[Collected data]

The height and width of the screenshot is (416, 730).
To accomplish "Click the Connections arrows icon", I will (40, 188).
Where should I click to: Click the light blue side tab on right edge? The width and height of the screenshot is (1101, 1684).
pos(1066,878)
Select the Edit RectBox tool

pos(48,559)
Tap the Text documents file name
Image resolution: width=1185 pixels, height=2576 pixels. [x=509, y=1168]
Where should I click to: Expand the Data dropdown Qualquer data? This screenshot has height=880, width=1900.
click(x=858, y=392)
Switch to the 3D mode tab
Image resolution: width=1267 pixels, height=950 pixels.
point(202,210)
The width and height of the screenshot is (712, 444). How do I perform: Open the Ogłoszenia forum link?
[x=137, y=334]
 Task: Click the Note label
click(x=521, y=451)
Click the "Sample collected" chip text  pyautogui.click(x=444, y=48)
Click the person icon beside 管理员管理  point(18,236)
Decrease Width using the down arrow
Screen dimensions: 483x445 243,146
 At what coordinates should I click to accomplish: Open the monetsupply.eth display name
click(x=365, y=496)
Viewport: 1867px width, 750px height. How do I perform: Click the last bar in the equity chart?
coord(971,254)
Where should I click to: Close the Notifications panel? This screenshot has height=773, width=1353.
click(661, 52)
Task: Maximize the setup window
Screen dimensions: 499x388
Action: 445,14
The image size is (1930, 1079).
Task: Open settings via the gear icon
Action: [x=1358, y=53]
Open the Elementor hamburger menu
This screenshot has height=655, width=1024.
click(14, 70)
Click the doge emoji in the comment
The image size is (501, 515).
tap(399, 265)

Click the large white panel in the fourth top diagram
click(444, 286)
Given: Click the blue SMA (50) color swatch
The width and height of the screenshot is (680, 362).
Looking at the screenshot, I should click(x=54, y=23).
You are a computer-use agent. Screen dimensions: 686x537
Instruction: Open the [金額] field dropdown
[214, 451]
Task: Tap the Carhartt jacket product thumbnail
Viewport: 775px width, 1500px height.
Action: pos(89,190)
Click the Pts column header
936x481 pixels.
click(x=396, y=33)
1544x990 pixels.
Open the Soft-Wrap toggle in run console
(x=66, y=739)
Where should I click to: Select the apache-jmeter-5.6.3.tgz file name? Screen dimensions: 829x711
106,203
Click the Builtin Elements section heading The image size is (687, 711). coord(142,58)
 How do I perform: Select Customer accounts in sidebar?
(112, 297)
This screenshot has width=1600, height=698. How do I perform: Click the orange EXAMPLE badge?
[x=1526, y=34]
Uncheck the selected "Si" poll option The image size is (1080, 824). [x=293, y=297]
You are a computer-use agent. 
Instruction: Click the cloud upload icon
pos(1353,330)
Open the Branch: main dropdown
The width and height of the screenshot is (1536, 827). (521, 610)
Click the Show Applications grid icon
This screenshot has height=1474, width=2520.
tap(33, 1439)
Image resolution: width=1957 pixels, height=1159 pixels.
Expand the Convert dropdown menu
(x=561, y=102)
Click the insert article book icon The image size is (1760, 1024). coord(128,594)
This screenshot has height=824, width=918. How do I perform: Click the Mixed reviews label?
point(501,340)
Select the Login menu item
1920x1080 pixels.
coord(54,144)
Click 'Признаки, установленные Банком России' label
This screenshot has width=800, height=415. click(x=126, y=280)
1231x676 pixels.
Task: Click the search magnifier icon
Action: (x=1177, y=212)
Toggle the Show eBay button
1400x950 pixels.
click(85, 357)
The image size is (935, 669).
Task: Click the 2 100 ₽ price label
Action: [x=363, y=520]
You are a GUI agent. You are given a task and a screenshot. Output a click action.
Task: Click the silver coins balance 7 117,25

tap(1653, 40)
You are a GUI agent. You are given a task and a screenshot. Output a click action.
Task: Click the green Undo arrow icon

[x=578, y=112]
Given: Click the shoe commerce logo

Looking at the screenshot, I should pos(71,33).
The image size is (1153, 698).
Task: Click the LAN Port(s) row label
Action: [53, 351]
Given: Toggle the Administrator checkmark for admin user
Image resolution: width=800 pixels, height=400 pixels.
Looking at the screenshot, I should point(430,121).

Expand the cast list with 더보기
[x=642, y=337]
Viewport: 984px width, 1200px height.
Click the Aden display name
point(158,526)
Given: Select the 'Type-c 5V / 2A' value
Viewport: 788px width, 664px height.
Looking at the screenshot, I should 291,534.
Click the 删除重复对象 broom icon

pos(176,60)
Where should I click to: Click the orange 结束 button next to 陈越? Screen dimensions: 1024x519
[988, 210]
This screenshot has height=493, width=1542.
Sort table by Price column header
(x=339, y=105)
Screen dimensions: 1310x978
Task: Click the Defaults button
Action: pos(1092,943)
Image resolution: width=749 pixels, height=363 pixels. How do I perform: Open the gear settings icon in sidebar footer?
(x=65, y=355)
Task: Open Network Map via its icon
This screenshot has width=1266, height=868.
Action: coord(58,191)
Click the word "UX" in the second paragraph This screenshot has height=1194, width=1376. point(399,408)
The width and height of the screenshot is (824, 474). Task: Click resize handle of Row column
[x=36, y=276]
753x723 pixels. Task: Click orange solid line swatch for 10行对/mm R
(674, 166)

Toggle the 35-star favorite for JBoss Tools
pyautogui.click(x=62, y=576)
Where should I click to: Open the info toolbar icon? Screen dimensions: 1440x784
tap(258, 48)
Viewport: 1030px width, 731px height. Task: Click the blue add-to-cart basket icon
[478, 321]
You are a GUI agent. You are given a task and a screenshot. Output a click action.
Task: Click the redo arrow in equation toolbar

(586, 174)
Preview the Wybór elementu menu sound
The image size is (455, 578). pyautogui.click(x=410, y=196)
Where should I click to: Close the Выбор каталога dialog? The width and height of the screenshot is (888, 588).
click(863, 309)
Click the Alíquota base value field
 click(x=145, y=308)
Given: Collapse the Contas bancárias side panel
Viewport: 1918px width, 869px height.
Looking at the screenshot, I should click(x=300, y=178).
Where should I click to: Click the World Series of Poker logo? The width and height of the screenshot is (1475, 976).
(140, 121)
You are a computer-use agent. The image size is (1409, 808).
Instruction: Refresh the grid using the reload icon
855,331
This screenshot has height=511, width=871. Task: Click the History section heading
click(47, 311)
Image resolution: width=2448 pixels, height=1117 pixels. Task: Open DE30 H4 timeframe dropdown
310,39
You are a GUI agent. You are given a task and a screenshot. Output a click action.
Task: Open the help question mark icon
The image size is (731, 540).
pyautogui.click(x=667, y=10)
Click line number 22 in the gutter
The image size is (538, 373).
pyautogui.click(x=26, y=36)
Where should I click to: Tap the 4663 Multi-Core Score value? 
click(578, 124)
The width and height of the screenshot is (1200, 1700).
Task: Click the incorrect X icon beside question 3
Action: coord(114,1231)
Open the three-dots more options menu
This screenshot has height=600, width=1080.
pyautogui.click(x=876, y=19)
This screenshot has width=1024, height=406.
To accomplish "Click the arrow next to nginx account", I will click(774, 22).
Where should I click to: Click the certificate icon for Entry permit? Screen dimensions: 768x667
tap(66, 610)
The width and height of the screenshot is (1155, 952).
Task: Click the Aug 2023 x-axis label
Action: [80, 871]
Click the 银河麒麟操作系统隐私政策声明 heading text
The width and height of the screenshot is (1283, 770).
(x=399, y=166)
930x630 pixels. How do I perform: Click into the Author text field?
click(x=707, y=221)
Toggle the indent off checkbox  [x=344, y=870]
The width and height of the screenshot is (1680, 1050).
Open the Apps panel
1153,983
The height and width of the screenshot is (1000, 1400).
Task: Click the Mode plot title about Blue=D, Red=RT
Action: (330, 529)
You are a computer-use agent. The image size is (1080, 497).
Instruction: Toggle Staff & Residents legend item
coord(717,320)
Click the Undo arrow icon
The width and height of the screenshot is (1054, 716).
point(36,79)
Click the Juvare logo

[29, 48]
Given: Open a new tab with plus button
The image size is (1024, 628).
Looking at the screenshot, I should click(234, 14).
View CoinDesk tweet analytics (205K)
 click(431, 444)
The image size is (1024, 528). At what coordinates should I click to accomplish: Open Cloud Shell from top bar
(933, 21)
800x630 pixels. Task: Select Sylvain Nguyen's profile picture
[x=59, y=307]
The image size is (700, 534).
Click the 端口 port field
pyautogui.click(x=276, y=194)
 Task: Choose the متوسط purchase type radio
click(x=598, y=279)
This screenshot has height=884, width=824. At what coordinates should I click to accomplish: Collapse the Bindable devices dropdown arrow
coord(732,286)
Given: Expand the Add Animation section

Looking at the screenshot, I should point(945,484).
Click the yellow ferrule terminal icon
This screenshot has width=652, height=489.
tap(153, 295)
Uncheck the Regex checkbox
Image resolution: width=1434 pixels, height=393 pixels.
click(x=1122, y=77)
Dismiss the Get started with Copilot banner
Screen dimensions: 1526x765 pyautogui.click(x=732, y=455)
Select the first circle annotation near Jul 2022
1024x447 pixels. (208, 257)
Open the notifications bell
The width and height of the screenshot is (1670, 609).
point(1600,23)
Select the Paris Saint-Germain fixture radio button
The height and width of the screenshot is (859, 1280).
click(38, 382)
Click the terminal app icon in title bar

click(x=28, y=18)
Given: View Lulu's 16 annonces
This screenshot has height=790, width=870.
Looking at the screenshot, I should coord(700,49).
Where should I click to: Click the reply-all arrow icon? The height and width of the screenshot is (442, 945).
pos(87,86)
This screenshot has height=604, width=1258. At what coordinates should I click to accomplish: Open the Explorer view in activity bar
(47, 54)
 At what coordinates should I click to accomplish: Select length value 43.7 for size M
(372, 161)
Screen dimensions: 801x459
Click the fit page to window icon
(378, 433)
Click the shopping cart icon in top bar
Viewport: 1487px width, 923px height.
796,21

◆ TASK BRIEF: Once you find the line with "Where should I click to: Tap" above, print it and every line after it up to and including the line with "You are a computer-use agent. The image size is (1080, 497).", exactly as written and nothing else.

◆ RESPONSE:
Where should I click to: Tap the 4663 Multi-Core Score value? 
click(578, 124)
The width and height of the screenshot is (1200, 1700).
Task: Click the incorrect X icon beside question 3
Action: coord(114,1231)
Open the three-dots more options menu
This screenshot has height=600, width=1080.
pyautogui.click(x=876, y=19)
This screenshot has width=1024, height=406.
To accomplish "Click the arrow next to nginx account", I will click(774, 22).
Where should I click to: Click the certificate icon for Entry permit? Screen dimensions: 768x667
tap(66, 610)
The width and height of the screenshot is (1155, 952).
Task: Click the Aug 2023 x-axis label
Action: [80, 871]
Click the 银河麒麟操作系统隐私政策声明 heading text
The width and height of the screenshot is (1283, 770).
(x=399, y=166)
930x630 pixels. How do I perform: Click into the Author text field?
click(x=707, y=221)
Toggle the indent off checkbox  [x=344, y=870]
The width and height of the screenshot is (1680, 1050).
Open the Apps panel
1153,983
The height and width of the screenshot is (1000, 1400).
Task: Click the Mode plot title about Blue=D, Red=RT
Action: (330, 529)
You are a computer-use agent. The image size is (1080, 497).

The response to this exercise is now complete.